Shares tumbled by 8% on the premium income blow and as its interim dividend payout of 2.5p came in below City expectations.
Chief executive Stuart Vann said the figures showed steady improvements, adding: “We are pleased with our progress in a competitive market.”
But the company said there had been an increase in price competitiveness in personal motor insurance that had picked up pace since the end of the second quarter.
It said: “In the light of current conditions, the group now expects full year premium growth to be lower than that achieved in the first half of the year.”
Figures from AA Insurance last month showed the average cost of annual comprehensive car insurance had dropped 9.8% in the last year.
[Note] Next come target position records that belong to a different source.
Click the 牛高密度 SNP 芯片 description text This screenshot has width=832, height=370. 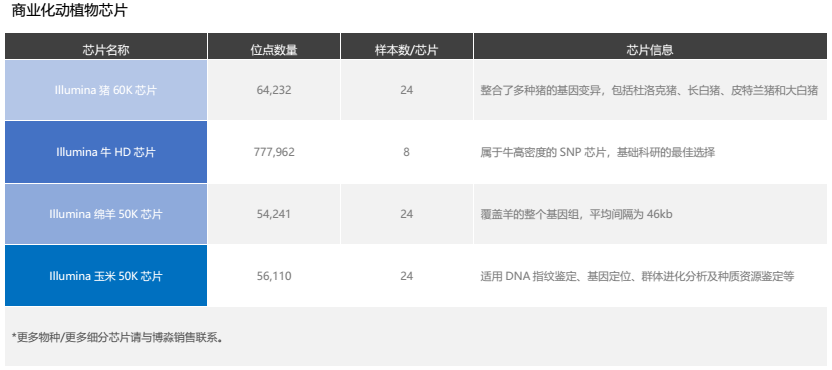[x=597, y=153]
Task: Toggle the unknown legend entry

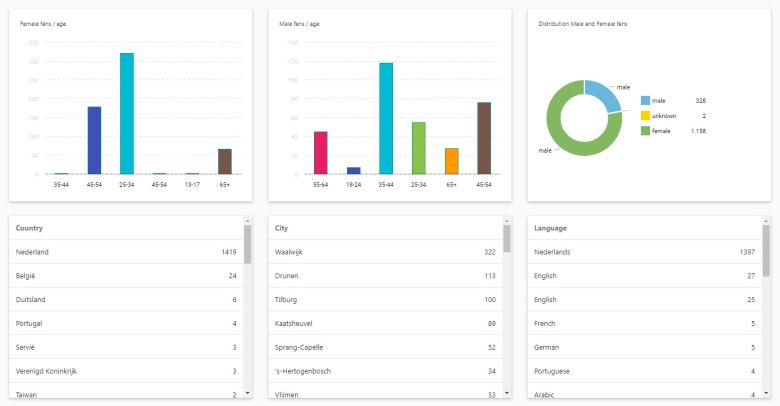Action: point(664,116)
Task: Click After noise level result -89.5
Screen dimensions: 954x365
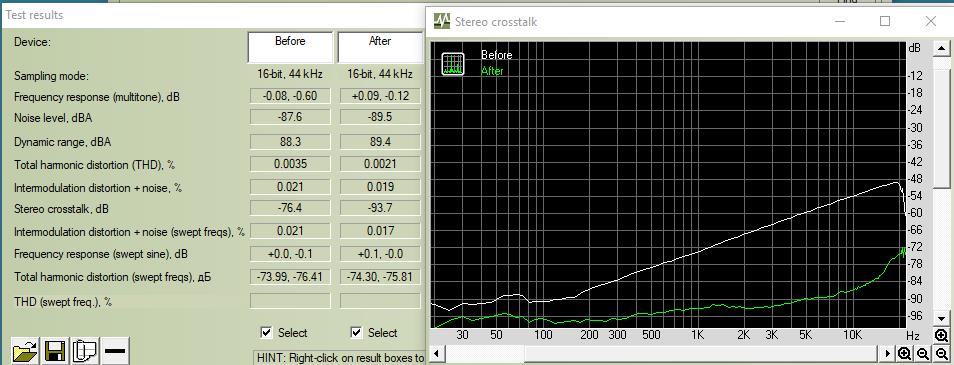Action: click(380, 117)
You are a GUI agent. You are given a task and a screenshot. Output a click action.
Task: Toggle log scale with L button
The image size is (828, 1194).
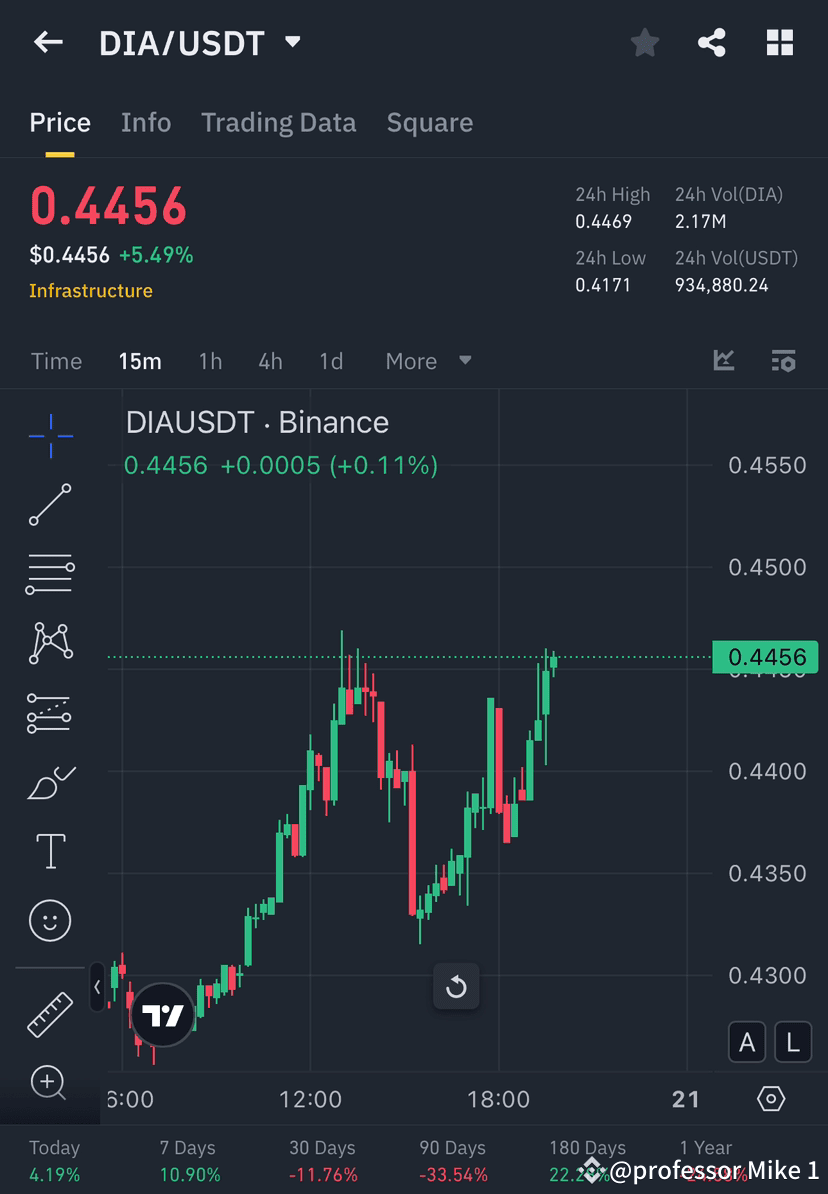pyautogui.click(x=792, y=1042)
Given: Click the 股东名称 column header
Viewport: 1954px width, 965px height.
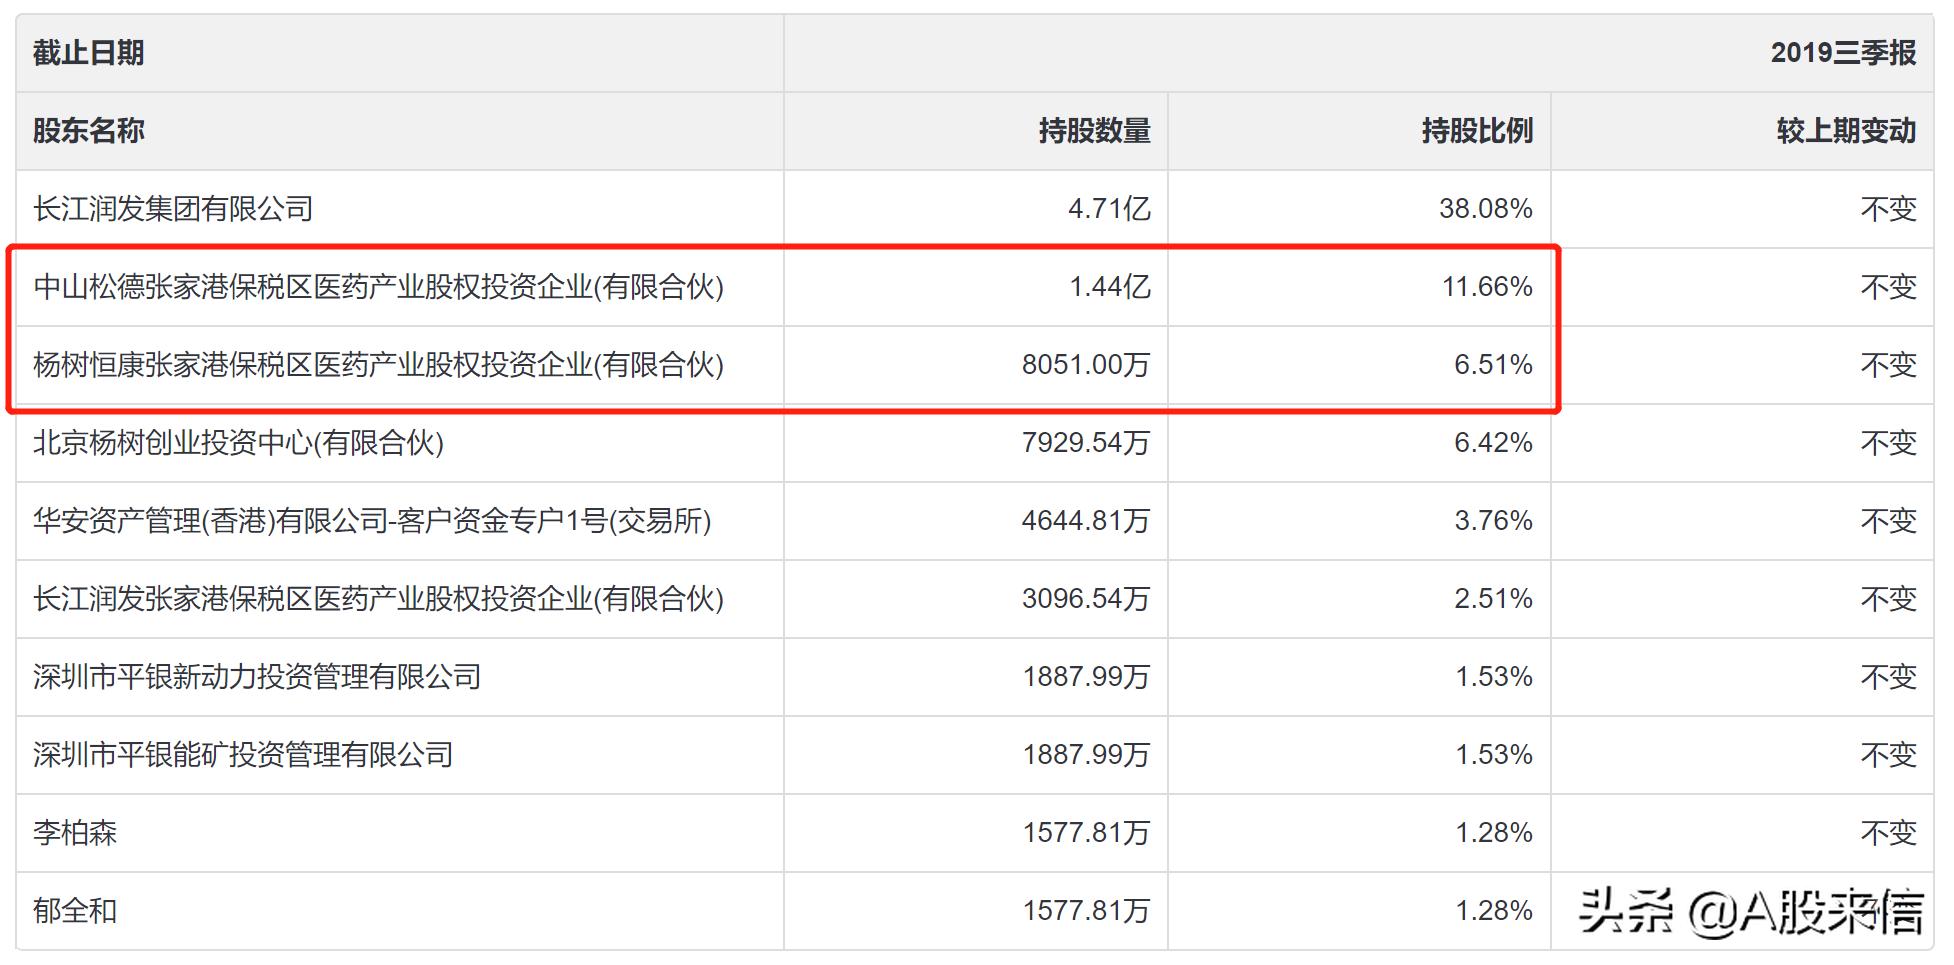Looking at the screenshot, I should (89, 131).
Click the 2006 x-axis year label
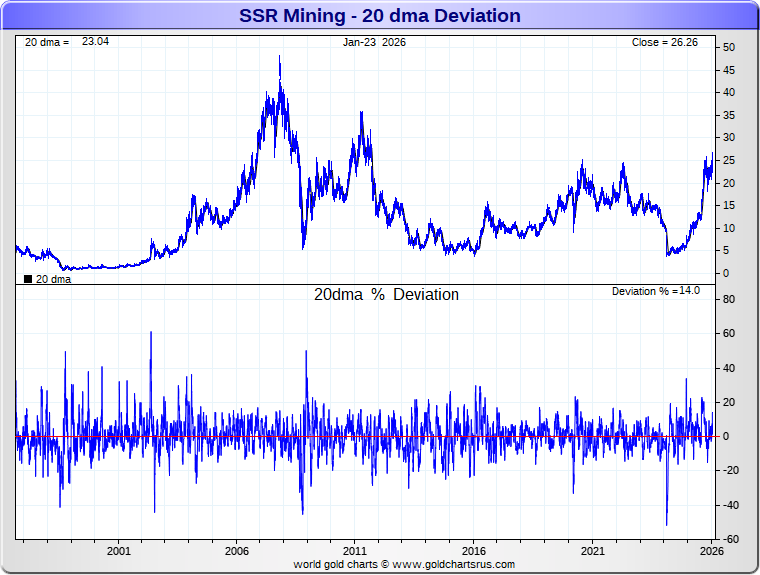Viewport: 760px width, 575px height. pos(236,551)
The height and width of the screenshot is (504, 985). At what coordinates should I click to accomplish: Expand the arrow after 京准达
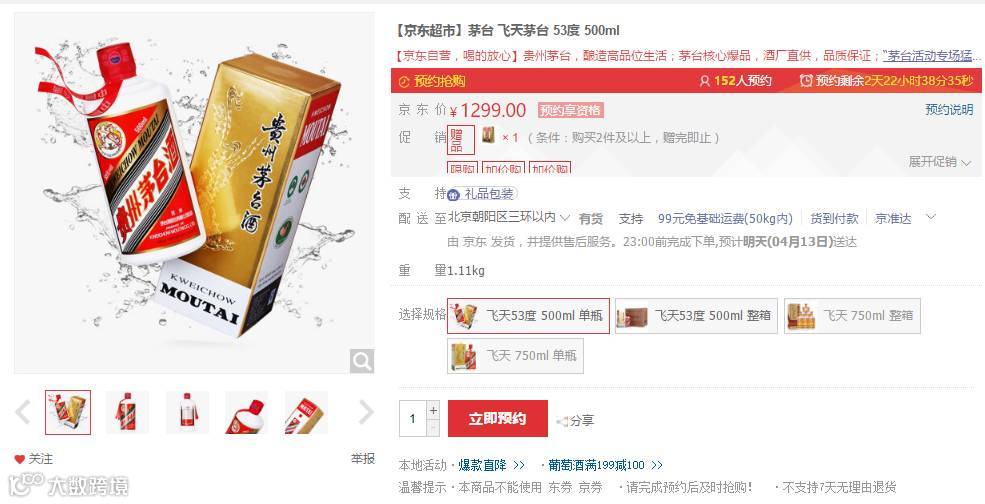pos(931,217)
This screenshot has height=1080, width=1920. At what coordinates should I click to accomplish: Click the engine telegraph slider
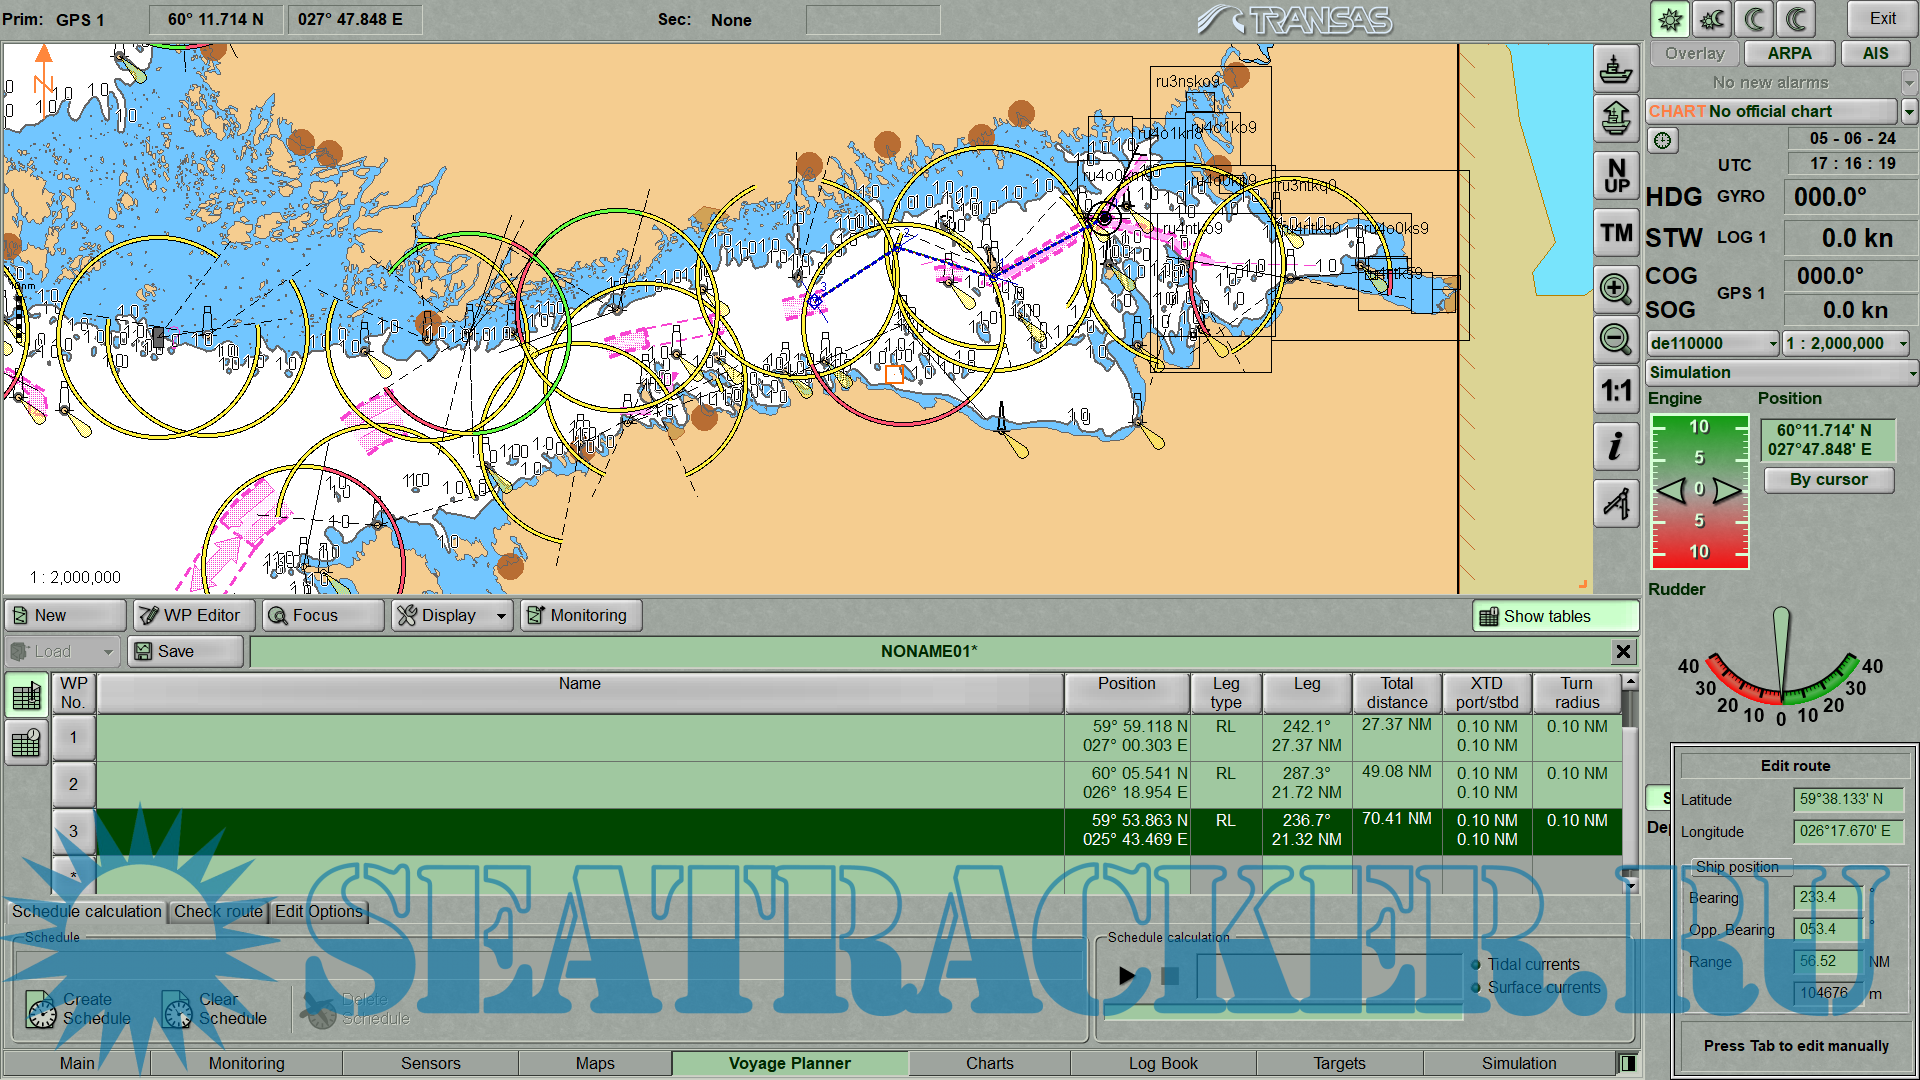(1699, 490)
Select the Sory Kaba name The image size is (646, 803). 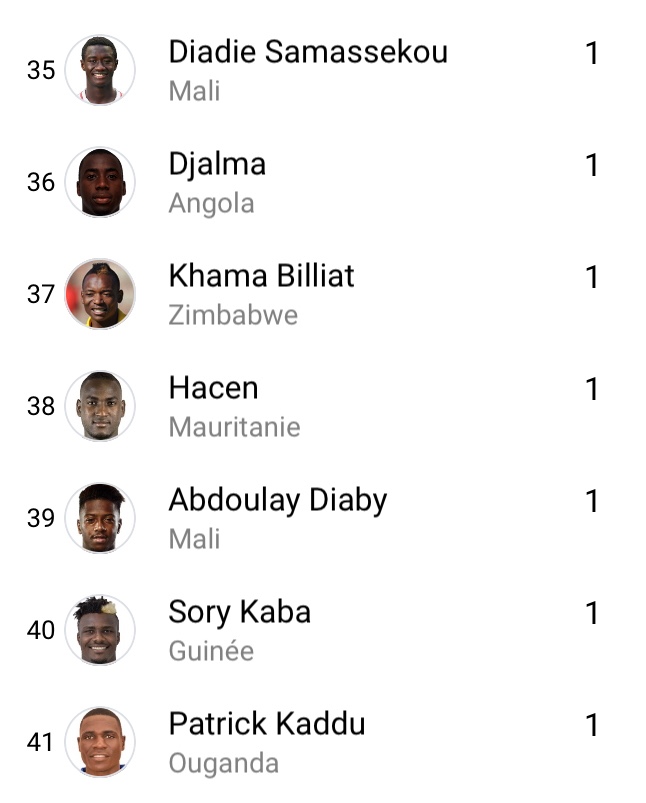click(240, 612)
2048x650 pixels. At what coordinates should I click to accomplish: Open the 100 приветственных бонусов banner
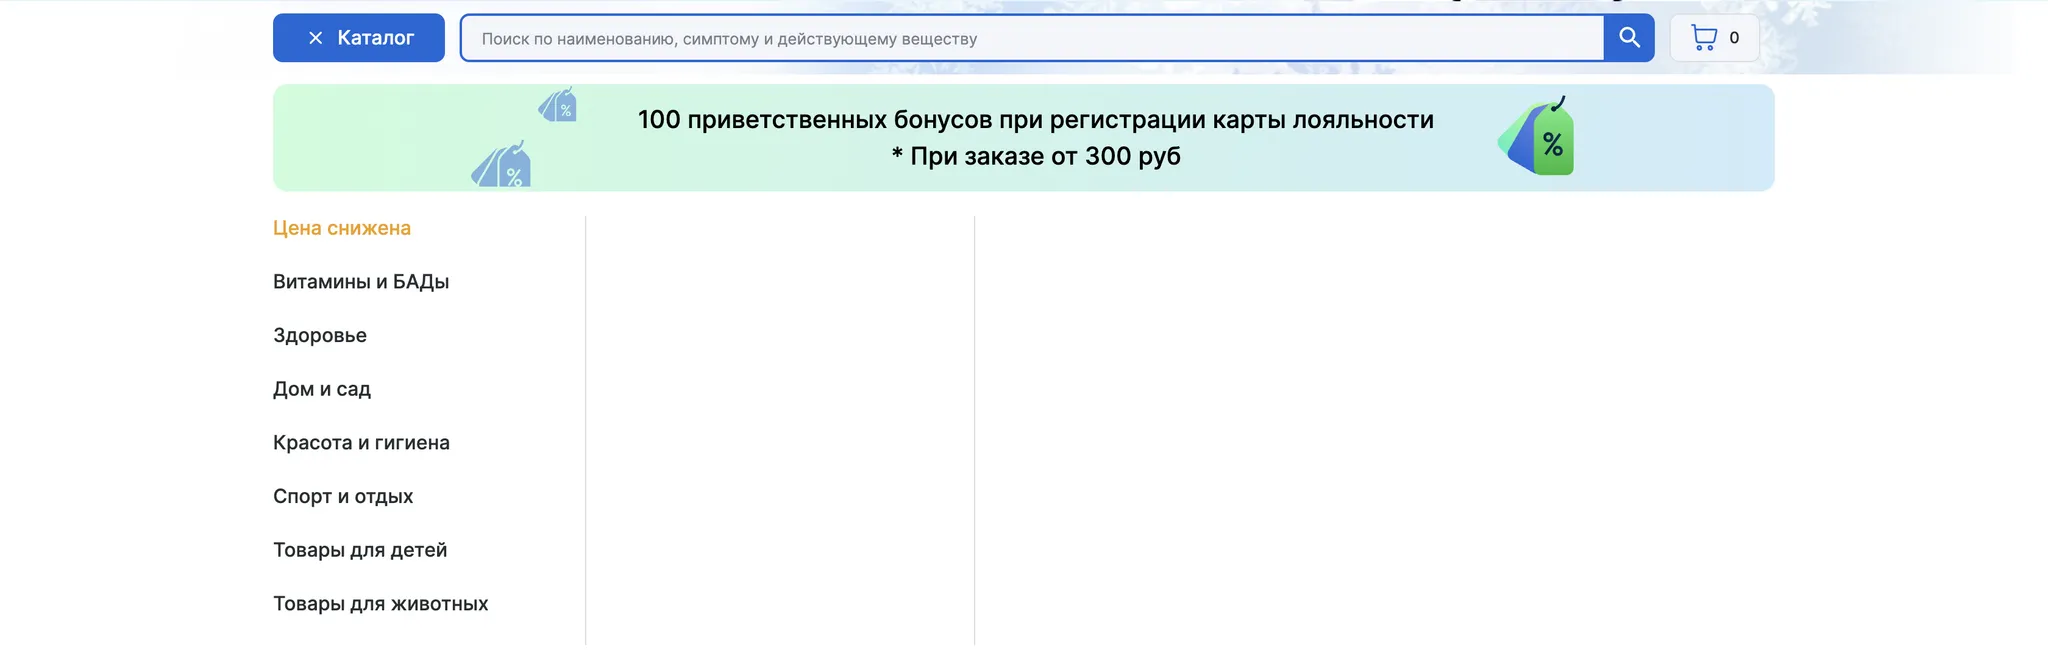coord(1035,120)
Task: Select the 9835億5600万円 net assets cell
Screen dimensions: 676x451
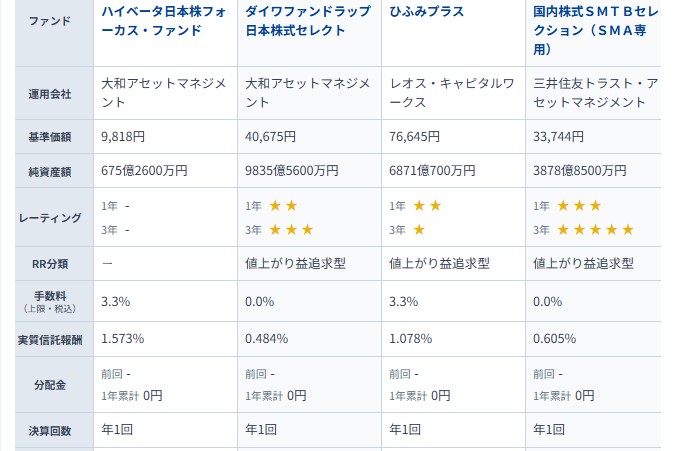Action: (292, 171)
But esure said the slow-down in full-year premium growth would be substantially mitigated by positive factors including the impact of new gender equality rules on its Sheilas’ Wheels brand.
The rules ban cheaper car cover for women drivers and esure said they had seen females experience the greatest level of rate increases across the motor market, particularly for younger drivers.
However, Sheila’s Wheels has not had to shift prices as dramatically as many rivals, since 95% of its 700,000 customers are women. It said it had benefited from being able to quote competitive prices on renewal.
It also said there were early encouraging signs about the impact of legal reforms tightening the handling of personal injury claims, while it said its home insurance business had performed well.
But Shore Capital analyst Eamonn Flanagan said: “The interim dividend of 2.5p was much lower than consensus, which may disappoint the market.”